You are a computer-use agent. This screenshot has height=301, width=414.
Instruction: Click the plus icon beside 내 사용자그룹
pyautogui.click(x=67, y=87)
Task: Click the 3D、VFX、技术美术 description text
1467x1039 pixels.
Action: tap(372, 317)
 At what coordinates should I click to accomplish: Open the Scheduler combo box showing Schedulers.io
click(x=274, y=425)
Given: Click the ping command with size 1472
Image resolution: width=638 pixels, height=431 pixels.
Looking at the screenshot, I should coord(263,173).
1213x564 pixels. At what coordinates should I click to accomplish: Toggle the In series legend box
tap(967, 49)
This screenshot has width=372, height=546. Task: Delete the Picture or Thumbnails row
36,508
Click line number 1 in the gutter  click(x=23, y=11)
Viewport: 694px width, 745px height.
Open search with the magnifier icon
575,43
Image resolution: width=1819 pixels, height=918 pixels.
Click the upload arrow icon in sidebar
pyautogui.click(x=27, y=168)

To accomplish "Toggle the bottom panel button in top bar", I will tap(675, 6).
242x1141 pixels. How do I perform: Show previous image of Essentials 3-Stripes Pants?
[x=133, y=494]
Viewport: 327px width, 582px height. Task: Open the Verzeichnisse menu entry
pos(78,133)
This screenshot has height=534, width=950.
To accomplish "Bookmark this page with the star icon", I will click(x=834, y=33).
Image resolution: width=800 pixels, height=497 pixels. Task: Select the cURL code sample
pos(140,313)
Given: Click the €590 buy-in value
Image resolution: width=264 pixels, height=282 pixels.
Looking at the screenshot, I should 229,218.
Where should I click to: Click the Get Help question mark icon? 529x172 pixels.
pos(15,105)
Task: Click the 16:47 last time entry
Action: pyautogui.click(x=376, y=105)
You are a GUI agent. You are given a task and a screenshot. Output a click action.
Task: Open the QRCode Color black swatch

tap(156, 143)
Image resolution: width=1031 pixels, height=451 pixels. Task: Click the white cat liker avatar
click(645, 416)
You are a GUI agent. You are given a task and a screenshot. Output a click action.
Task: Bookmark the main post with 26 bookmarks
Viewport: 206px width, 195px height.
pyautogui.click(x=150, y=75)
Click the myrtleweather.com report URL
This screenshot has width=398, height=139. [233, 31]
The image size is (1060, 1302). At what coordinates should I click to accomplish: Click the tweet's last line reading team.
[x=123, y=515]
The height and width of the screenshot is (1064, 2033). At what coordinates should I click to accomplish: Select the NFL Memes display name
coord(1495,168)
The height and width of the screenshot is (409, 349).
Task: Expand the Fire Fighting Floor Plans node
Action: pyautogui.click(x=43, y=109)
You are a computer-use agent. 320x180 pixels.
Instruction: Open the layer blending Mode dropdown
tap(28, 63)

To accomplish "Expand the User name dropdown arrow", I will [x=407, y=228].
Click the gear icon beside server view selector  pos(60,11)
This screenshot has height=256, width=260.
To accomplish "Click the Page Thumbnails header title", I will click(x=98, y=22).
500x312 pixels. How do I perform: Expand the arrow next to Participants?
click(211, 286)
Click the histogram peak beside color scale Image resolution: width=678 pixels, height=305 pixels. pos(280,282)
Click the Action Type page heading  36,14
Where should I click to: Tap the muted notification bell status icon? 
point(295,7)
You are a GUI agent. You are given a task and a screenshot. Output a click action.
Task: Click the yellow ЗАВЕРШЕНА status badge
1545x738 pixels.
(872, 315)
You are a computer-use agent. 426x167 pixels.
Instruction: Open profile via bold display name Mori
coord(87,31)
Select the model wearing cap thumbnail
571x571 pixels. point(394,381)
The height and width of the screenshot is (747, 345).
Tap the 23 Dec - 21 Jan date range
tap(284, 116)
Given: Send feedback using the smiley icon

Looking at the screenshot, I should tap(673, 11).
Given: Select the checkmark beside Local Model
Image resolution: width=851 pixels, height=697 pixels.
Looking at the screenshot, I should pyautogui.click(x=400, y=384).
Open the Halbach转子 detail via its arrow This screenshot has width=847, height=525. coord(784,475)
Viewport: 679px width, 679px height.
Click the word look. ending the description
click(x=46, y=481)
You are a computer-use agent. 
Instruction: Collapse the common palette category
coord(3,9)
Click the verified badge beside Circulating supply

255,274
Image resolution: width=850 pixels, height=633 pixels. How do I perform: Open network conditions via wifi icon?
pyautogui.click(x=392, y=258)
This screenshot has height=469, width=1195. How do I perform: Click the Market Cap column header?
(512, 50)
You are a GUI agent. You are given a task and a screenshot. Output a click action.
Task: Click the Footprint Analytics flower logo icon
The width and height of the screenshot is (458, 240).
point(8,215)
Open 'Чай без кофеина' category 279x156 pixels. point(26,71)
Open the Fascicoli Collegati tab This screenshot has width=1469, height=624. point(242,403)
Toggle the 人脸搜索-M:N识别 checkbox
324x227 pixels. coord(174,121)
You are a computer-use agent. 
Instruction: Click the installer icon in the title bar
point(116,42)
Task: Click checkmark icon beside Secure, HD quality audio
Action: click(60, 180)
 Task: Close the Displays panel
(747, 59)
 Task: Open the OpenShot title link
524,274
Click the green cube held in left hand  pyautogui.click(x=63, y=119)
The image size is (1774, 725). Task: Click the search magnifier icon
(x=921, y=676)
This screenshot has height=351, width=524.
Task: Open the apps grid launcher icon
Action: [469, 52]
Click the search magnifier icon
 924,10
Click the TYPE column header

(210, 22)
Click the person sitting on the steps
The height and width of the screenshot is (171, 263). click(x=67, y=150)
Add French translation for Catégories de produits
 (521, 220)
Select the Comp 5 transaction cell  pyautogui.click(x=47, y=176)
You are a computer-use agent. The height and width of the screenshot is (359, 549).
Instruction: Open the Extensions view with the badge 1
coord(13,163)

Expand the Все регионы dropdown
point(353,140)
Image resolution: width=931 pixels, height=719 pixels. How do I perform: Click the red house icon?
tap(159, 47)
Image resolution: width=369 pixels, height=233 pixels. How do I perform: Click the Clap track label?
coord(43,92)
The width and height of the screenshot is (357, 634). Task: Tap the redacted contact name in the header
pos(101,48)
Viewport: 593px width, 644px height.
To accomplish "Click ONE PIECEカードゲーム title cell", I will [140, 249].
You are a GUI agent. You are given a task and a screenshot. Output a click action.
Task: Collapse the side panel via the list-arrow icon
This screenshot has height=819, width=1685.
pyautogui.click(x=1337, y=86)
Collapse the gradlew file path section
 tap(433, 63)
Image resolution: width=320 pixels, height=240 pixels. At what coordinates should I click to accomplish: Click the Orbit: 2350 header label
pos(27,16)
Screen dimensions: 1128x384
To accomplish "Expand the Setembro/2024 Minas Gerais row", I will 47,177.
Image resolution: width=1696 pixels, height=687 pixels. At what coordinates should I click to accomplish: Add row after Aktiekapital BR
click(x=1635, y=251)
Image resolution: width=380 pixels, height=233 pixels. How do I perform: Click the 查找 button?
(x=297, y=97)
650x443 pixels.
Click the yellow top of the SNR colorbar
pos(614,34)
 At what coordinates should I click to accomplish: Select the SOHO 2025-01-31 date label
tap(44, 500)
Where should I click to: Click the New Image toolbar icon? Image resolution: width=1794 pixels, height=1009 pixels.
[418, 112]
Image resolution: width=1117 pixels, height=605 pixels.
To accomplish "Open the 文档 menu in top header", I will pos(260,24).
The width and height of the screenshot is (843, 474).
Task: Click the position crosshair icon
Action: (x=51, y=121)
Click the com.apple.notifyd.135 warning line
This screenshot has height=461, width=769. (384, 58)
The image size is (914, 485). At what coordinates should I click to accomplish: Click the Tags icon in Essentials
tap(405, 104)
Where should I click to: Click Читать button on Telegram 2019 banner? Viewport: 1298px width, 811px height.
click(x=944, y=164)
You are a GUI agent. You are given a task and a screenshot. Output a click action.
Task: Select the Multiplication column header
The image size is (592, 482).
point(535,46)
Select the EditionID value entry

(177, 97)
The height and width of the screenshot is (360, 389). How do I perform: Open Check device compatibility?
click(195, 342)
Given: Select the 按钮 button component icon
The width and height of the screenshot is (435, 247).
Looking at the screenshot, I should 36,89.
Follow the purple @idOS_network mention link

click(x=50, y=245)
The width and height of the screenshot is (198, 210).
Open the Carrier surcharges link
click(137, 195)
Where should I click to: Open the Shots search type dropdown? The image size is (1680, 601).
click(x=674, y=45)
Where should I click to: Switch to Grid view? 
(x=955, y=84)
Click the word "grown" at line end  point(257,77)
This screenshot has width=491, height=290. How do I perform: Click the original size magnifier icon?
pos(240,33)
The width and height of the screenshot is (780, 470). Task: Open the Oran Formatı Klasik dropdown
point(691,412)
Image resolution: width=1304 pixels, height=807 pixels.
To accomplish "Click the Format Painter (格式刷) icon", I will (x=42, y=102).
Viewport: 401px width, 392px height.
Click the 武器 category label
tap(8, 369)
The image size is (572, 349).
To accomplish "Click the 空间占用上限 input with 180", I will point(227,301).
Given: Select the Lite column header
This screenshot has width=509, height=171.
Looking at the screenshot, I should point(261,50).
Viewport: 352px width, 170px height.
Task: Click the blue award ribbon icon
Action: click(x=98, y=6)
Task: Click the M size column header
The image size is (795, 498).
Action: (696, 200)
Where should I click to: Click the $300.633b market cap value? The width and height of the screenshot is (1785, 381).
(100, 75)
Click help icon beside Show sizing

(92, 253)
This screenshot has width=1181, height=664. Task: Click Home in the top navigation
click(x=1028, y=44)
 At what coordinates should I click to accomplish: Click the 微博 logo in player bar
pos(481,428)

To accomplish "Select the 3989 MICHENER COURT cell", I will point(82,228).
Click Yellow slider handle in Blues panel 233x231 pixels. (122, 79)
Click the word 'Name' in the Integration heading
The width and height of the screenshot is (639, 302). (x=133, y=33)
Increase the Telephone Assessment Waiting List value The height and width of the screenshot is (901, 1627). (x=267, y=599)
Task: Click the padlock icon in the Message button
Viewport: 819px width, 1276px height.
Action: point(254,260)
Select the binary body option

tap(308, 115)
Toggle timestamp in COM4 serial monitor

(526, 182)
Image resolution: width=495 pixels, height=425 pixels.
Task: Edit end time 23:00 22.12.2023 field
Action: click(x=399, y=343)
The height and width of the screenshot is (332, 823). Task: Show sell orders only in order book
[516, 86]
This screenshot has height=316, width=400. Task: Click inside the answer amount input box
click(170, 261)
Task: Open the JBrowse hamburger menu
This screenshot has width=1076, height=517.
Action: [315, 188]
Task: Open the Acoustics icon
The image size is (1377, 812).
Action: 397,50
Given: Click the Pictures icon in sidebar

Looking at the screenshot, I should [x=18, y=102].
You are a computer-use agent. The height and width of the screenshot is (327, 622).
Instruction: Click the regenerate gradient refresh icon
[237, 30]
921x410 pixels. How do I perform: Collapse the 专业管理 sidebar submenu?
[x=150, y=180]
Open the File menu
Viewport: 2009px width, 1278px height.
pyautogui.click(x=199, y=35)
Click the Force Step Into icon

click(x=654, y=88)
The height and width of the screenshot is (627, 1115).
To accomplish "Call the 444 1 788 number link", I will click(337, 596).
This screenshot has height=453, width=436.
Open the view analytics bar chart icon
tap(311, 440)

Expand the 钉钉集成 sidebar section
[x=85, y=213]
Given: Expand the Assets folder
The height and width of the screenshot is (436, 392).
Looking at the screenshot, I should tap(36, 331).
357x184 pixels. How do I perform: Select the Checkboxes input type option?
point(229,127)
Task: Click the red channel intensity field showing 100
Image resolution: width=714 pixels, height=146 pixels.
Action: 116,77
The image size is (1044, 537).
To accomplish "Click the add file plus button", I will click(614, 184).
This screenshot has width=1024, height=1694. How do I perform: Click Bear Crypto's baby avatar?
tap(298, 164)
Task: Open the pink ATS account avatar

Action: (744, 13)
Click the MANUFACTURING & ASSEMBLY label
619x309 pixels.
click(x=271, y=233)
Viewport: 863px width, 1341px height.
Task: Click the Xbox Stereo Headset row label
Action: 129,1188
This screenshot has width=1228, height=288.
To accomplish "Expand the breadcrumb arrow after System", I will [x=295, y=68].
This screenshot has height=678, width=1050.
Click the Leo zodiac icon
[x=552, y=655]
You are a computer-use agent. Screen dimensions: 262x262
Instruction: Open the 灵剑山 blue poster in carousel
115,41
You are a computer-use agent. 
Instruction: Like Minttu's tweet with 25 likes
★ ★ ★
■ EXERCISE REQUIREMENTS ■
Copy each line in the listing where "dimensions" appears.

■ RESPONSE BELOW ■
Screen dimensions: 1128x384
You are a computer-use agent. Screen dimensions: 262x262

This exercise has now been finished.